**What you need to do**
If a record contains a picture, skip the picture and transcribe the rest exactly.

(Source information Opens)

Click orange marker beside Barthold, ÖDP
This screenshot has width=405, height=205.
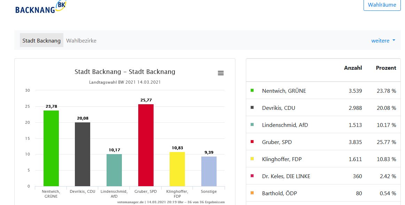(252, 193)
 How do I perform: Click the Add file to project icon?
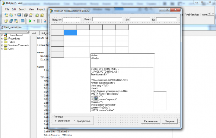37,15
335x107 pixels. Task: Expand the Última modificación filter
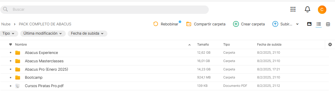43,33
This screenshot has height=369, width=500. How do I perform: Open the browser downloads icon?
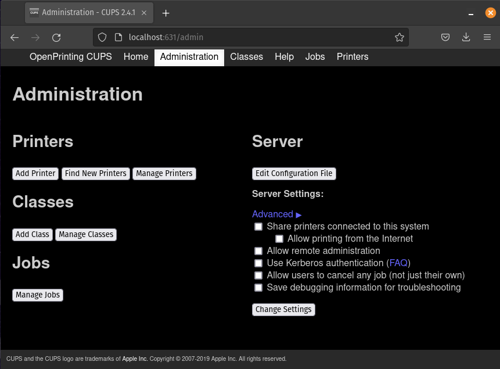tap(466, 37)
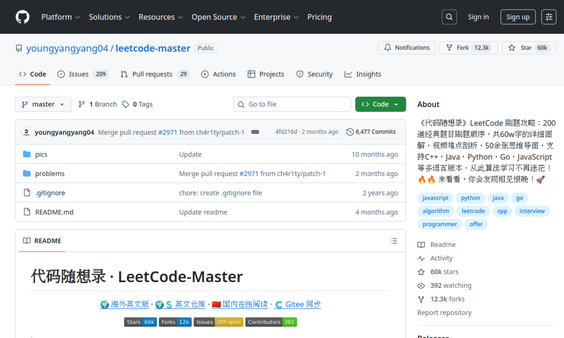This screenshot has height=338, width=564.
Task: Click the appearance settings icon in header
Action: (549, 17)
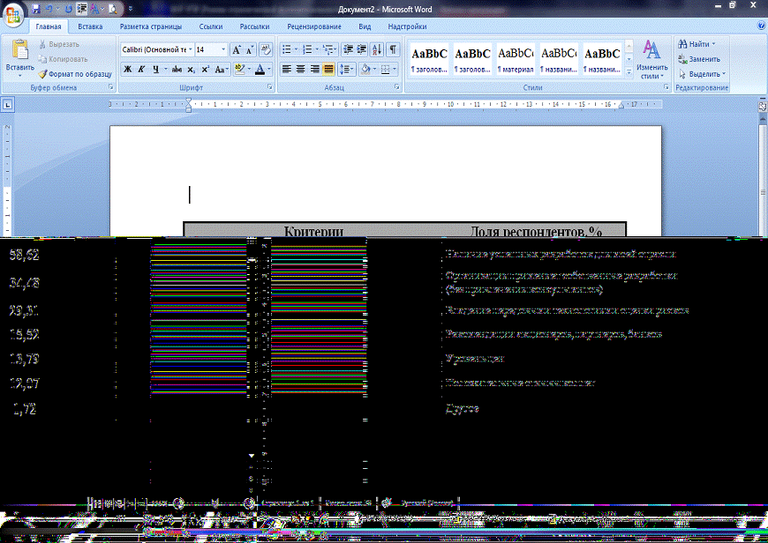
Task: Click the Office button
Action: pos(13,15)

(Source information Closes)

**Result of this task**
Click orange marker beside Barthold, ÖDP
This screenshot has width=405, height=205.
(252, 193)
 How do I perform: Click the Add file to project icon?
37,15
335x107 pixels. Task: Expand the Última modificación filter
43,33
This screenshot has height=369, width=500. How do I perform: Open the browser downloads icon?
tap(466, 37)
This screenshot has height=338, width=564.
Task: Click the appearance settings icon in header
Action: (549, 17)
Task: Click the Office button
Action: pos(13,15)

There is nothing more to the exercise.